Southern Rods and Customs - From Prototyping to End Stage Production

Southern Rods and Customs - From Prototyping to End Stage Production

Southern Rod and Custom design, build and test automotive restorations and modifications. With the motto “Exceed expectations and push the limit of technology “, their 3000m2 factory is fully equipped to handle all fabrication work from small patch panels to entire bodies and chassis development; and Chassis built to any stage from the ground up!

CEO Mr Rowe explains that when they bought the printer they thought it would be used occasionally, but instead they are printing 10-15 hours a day and it is now an intrinsic part of their production process. "It has become a part of the business we rely on daily"

What did you do prior to 3D Printing? How do the technologies compare?
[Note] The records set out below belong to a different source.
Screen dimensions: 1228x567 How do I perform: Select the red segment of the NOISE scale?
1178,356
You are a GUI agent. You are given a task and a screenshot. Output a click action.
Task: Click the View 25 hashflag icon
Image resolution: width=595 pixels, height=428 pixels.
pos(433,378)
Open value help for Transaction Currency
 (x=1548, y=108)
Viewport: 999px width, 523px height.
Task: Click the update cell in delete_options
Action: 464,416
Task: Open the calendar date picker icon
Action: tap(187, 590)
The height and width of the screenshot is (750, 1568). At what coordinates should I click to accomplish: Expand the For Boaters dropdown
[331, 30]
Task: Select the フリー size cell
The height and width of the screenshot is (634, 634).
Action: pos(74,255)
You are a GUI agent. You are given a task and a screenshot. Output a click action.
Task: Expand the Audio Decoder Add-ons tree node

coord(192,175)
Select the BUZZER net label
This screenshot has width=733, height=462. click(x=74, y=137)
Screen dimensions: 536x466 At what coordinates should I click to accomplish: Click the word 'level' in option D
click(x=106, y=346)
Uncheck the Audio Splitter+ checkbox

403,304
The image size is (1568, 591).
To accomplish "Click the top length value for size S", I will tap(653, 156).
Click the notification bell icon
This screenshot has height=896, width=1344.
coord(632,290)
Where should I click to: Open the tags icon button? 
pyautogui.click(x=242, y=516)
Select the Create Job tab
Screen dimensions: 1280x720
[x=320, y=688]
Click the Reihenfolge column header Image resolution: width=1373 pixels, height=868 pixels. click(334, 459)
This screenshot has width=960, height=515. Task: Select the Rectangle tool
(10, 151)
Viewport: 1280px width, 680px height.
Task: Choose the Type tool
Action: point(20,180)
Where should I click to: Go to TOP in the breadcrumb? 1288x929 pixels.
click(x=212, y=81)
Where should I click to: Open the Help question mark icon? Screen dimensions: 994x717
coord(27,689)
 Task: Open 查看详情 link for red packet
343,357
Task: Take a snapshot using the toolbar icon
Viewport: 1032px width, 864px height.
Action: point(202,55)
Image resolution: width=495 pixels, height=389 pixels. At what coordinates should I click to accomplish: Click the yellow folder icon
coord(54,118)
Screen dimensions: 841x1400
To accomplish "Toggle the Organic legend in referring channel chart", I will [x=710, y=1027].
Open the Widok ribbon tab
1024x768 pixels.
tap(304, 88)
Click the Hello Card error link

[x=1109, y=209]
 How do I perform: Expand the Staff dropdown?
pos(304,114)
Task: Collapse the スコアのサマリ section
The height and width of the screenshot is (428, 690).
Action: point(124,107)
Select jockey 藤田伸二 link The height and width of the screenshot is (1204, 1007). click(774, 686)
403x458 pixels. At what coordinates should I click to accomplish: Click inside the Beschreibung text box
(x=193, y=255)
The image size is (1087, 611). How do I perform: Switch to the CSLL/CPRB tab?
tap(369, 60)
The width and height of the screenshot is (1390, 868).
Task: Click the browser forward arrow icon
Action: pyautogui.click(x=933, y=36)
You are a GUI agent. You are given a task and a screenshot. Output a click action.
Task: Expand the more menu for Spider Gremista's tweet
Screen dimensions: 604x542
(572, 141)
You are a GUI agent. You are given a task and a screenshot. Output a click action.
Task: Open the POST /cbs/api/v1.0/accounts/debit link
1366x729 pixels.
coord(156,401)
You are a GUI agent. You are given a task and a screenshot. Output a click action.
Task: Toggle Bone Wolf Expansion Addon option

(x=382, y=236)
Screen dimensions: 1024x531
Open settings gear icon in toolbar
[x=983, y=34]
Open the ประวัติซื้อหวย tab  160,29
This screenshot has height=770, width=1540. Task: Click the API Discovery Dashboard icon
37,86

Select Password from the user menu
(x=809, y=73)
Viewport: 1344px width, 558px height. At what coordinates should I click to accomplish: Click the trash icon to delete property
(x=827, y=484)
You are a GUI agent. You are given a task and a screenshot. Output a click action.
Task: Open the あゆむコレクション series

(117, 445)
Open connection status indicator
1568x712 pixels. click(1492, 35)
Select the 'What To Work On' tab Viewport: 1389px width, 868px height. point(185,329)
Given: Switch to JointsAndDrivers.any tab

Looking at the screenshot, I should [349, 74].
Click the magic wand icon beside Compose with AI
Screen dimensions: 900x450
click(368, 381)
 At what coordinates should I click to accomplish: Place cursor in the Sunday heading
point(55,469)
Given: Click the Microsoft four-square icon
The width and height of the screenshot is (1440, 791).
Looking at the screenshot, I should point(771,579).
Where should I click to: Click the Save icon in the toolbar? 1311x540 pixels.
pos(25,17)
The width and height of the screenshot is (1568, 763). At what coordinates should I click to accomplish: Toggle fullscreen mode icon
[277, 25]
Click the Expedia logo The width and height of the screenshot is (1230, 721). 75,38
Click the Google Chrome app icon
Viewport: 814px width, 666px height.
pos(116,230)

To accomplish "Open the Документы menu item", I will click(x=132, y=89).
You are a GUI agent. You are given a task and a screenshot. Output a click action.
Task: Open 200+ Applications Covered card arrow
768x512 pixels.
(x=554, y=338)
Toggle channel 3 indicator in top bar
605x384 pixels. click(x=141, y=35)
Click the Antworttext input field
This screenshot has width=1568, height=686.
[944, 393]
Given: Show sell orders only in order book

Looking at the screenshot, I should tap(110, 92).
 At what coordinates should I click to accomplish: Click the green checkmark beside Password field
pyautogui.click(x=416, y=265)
Prior to buying the Raise 3D Printer Southern Rod and Customs would machine (CNC) or handcraft prototype parts. "Making parts by hand will never quite be exactly the same, but 3D Printing is supplying us professional repeatability." says Shane Rowe

"We also used to have to send parts off for manufacturing via another company, which could take two to three weeks to come back and cost up to $3000. Now we can 3D Print in a few hours at a cost of two to three dollars. In some jobs this can add up to a project saving of $30,000. It is a real win for us and the customer" explained Mr Rowe.

For Southern Rod and Customs the biggest benefit of 3D Printing is the time saving within the prototype stage. By reducing the need to hand craft pieces, staff are freed up and can be more productive. "We can let the machine do the work for us"

How did you come to choose the Raise 3D Printer?

"We chose the Raise 3D Pro 3D Printer because of its Australian support. This was important, we needed to know we had someone local to call if things went wrong, or for help along the way" Mr Rowe explained.

"Straight out of the box, the Raise 3D Printer has not stopped printing."

What were the biggest challenges in adopting 3D Printing?

Southern Rods already had CAD capability, this made the transition to 3D Printing a smoother one. The biggest challenges were related to understanding the technology, how the 3D Printer would behave, and what was possible.

At first they only did a few prototypes, but as familiarity grew Southern Rods quickly realised they could manufacture end stage products as well.

This is often the case with 3D Printing adoption, the intended purpose for the initial purchase is rapidly expanded as more and more possibilities reveal themselves.

What does the Future hold?

Mr Rowe is looking forward to the future with his Raise 3D Printer. They are embarking on 3D Printing Nylon dyes to do sheet metal impressions; which he estimates will take 10 hours off the production process. They plan on expanding what they 3D Print to start making end stage parts like one off dash knobs; and exploring electroplating and hydro dipping to generate professional finish parts.